Debt Sustainability Depends on Accounting Treatment
Public debt projections showing improvement to 28-43% of GDP by 2025-2027 require "discounting EMAE debt and arrears owed to ENCO." This is accounting treatment, not problem resolution. True fiscal risk includes the full 23% of GDP in EMAE arrears plus contingent liabilities.
Energy-Dependent Sectors Face Elevated Risk
Any investment requiring reliable electricity—tourism infrastructure, agro-processing, cold storage, manufacturing—faces operational risk until EMAE stabilizes. Plan for:
- Self-generation capacity (increasing capital requirements by 15-25%)
- Supply disruption contingencies
- Higher operating costs than pro forma models suggest
The December 2025 Milestone Is Make-or-Break
This deadline will provide the clearest signal of:
- Government capacity to implement difficult structural reforms
- Political will to impose necessary tariff adjustments
- Institutional capability to execute complex restructuring
- Credibility of private sector participation frameworks
Investors should defer major commitments until evaluating the December 2025 plan's substance and initial implementation progress.
Renewable Energy Opportunities Require Patience
The $223 million investment need for energy transition by 2035 represents genuine opportunity, but faces severe near-term constraints:
- Government cannot provide sovereign guarantees while carrying EMAE liabilities
- Private investors require guarantees for Power Purchase Agreements
- Until EMAE's financial position improves, bankable PPAs are impossible
- Realistic timeline: 2026-2027 at earliest, contingent on successful 2025 restructuring
Contingent Liability Risk Is Real
In stress scenarios (political instability, external shocks, reform failure), add ENCO's debt to Sonangol ($256 million, 31% of GDP) to government obligations. This would push debt-to-GDP above 70-90%, triggering sovereign debt crisis.
summary
One Company, One Year, Everything
São Tomé and Príncipe's 2025 macroeconomic outlook presents an unusual investment proposition: virtually everything depends on successfully restructuring a single utility company within a specific twelve-month window.
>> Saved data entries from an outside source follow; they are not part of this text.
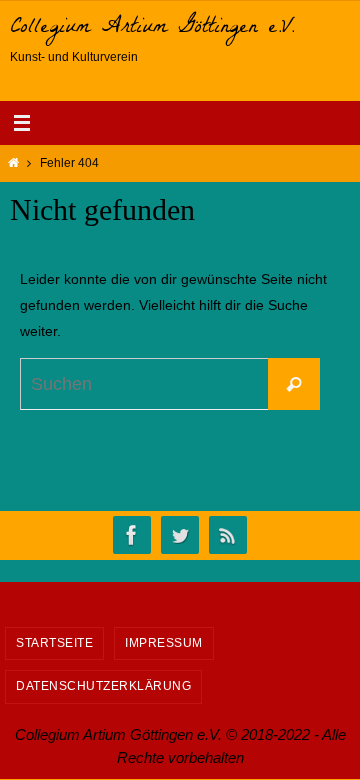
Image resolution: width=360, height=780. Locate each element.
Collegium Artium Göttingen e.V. (152, 29)
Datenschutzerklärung (103, 686)
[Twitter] (180, 535)
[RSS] (228, 535)
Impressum (164, 643)
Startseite (54, 643)
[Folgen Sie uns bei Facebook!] (132, 535)
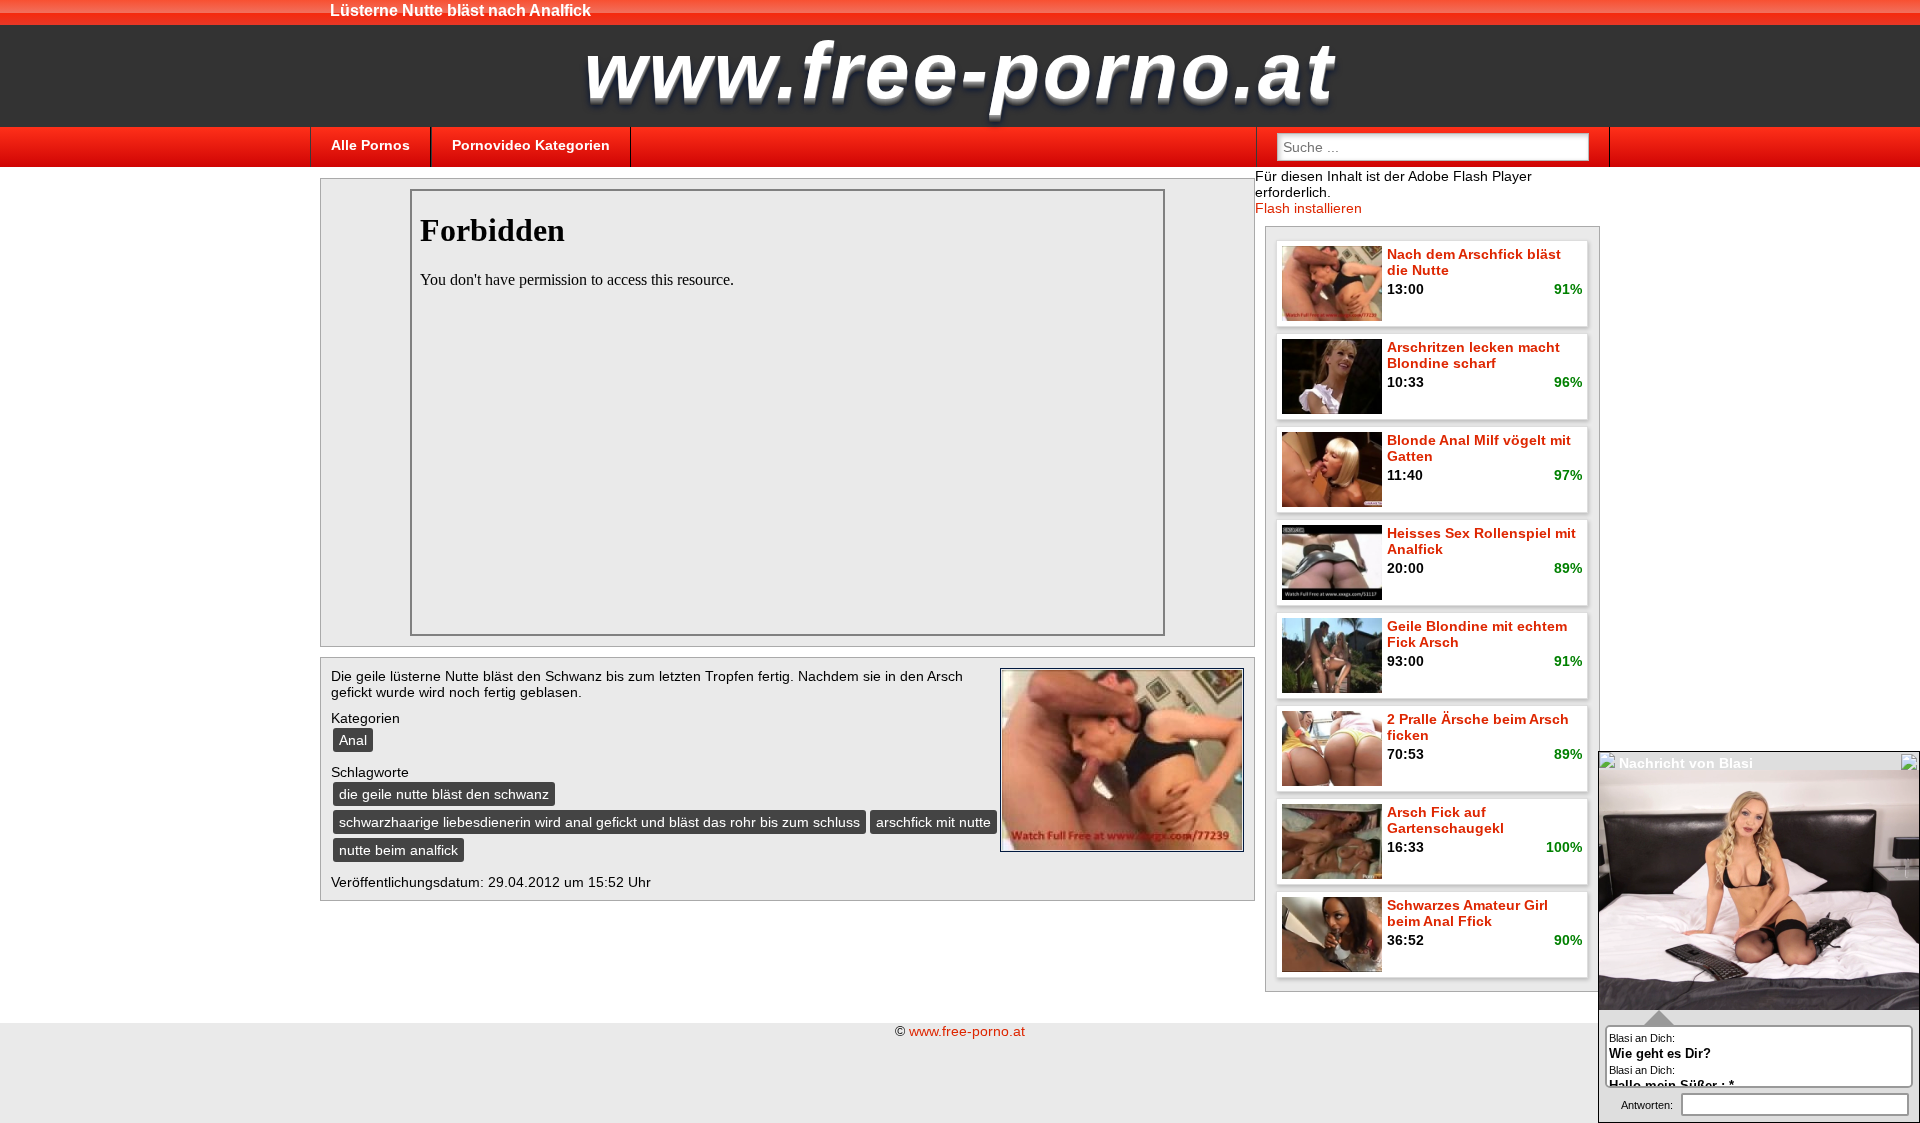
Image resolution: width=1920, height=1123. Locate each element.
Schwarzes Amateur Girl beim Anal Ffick (1467, 913)
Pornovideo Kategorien (531, 145)
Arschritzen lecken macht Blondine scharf (1473, 355)
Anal (353, 740)
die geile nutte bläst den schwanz (444, 794)
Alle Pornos (370, 145)
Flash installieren (1308, 208)
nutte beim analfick (398, 850)
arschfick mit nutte (933, 822)
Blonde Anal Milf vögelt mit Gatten (1479, 448)
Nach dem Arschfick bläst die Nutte (1474, 262)
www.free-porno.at (967, 1031)
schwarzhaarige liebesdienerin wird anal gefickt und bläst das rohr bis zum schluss (599, 822)
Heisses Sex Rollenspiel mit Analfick (1481, 541)
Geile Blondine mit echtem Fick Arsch (1477, 634)
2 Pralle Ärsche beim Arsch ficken (1478, 727)
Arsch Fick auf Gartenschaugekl (1445, 820)
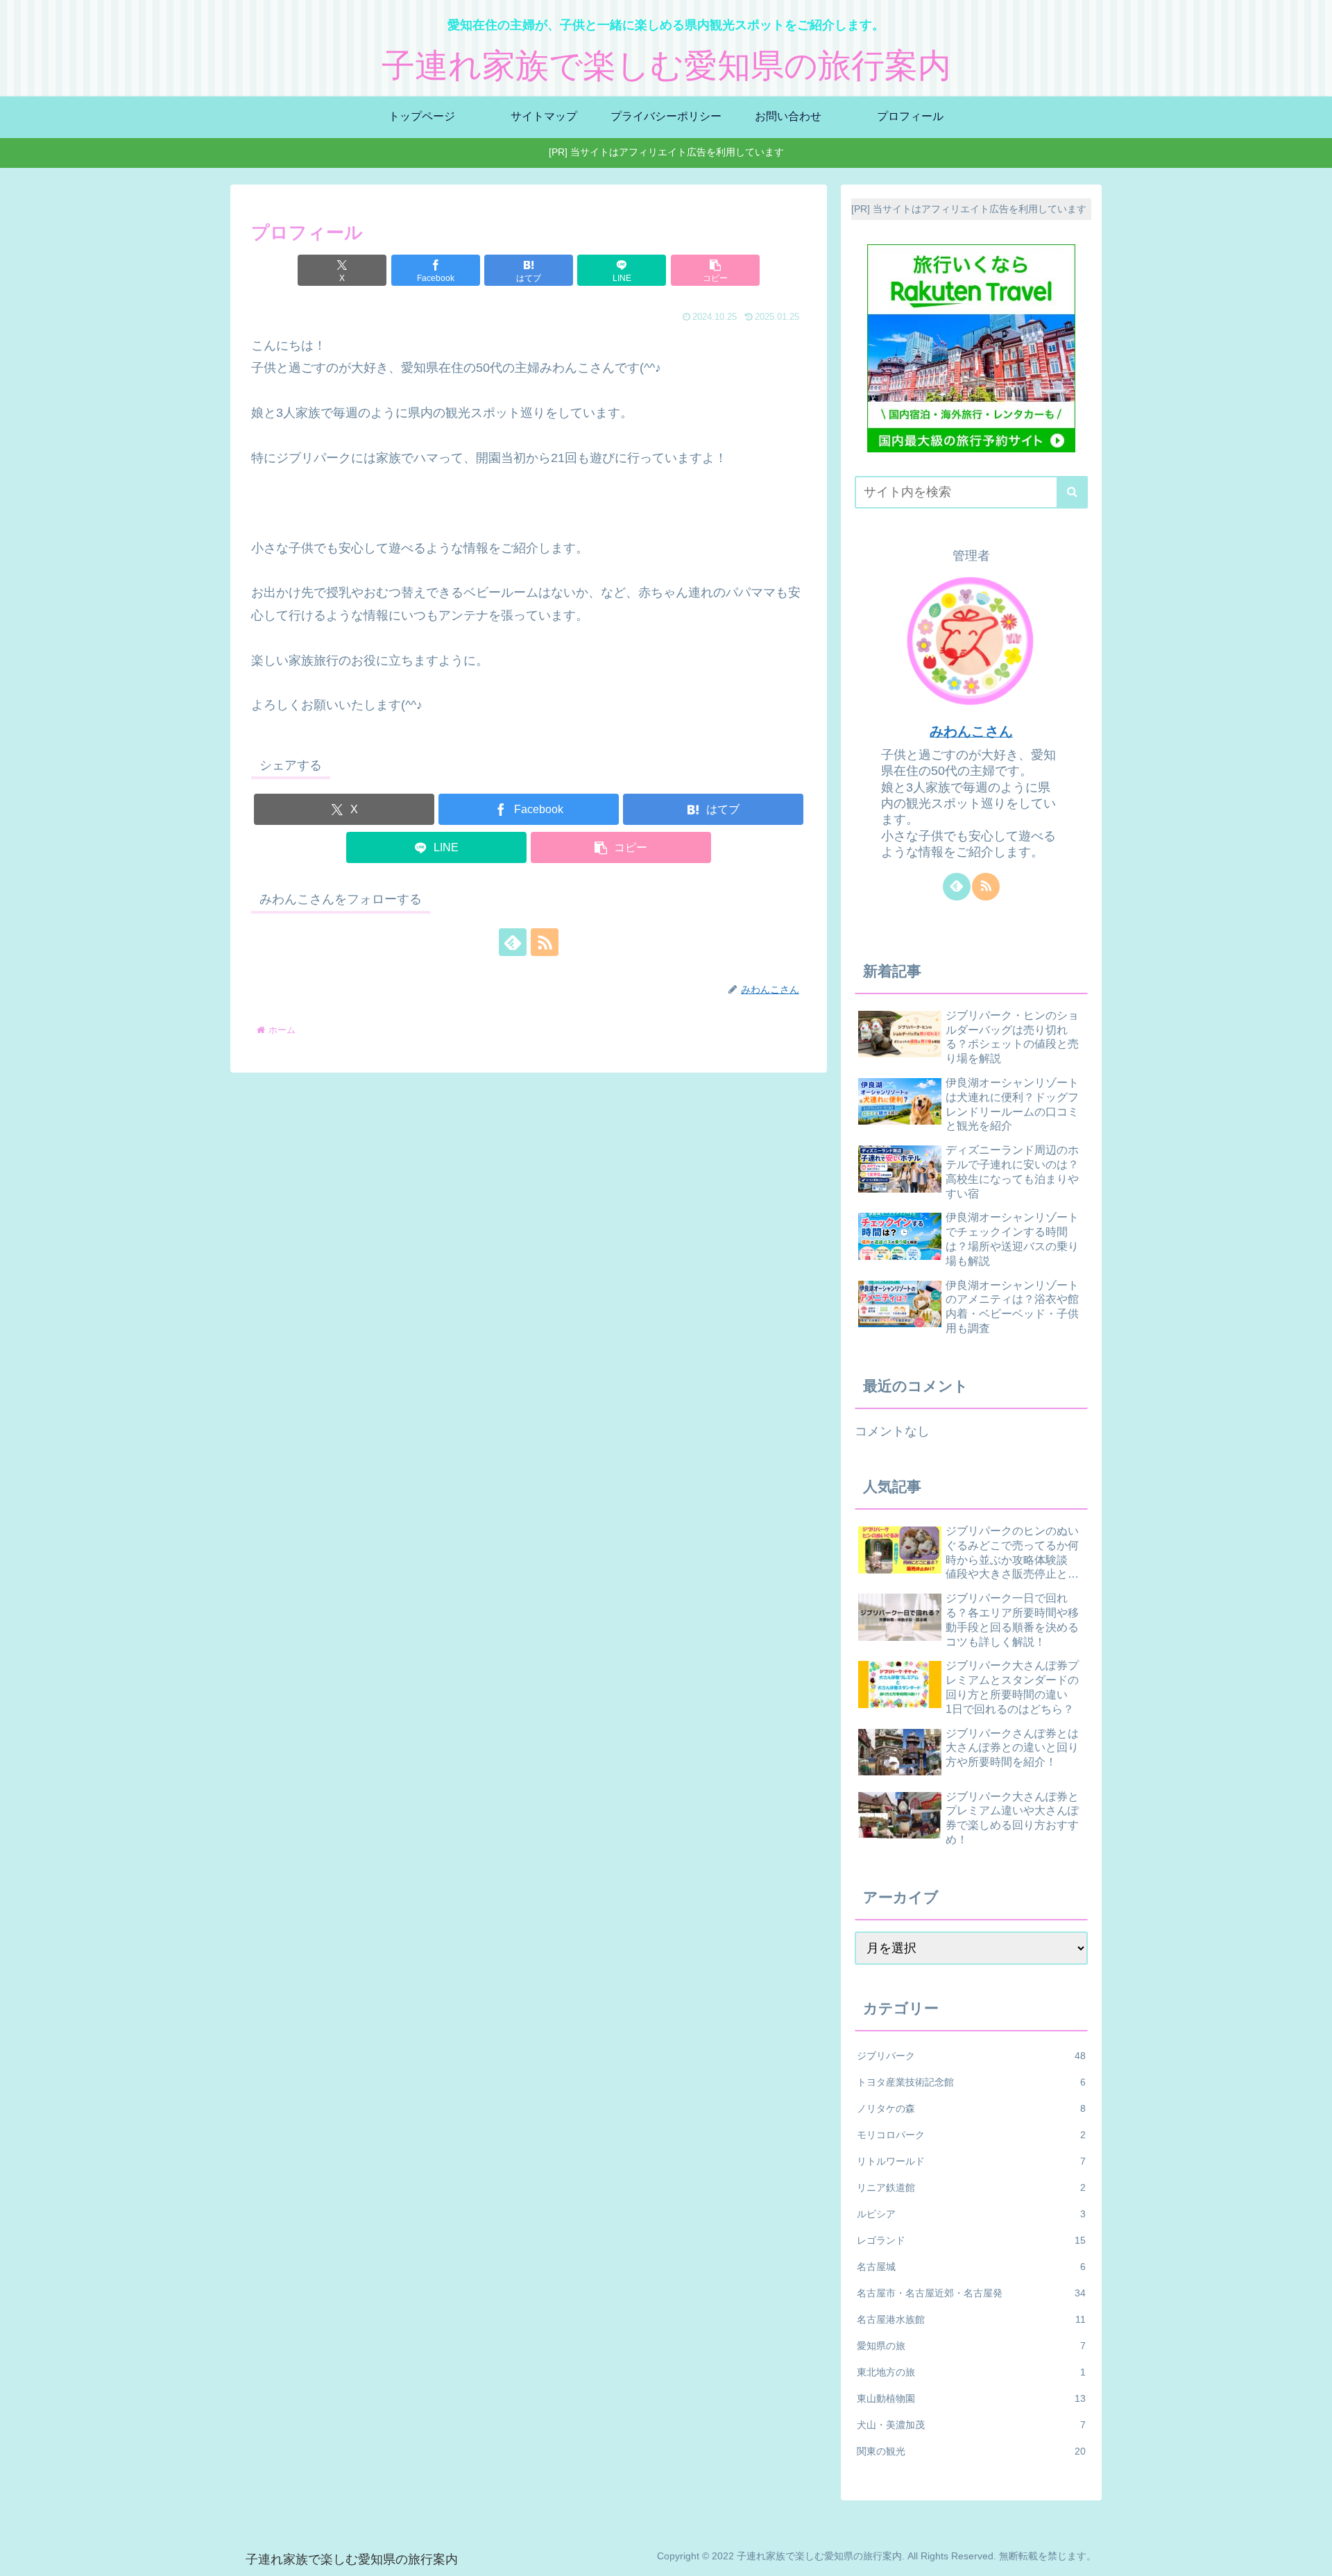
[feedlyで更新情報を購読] (513, 942)
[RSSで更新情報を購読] (544, 942)
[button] (715, 270)
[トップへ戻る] (1311, 2555)
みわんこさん (971, 731)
This creates binary outcomes:
Success Scenario: EMAE restructuring succeeds → tariffs rise toward cost recovery → losses decline → fuel import bill decreases → fiscal pressure eases → contingent liabilities stabilize → private investment becomes viable → growth accelerates → debt trajectory improves
Failure Scenario: EMAE restructuring fails → arrears continue accumulating → government bailouts increase → fiscal crisis deepens → contingent liabilities materialize → IMF program suspended → economic stagnation continues → debt crisis emerges
The December 2025 deadline will tell us which scenario is more likely.
For investors, this clarity is actually valuable. Rather than facing opaque, diffuse risks across multiple sectors and institutions, the critical variable is singular and identifiable: can São Tomé and Príncipe fix EMAE?
Everything else—growth projections, debt sustainability, private sector development, infrastructure investment, sectoral opportunities—flows from the answer to this one question.
The next twelve months will provide it.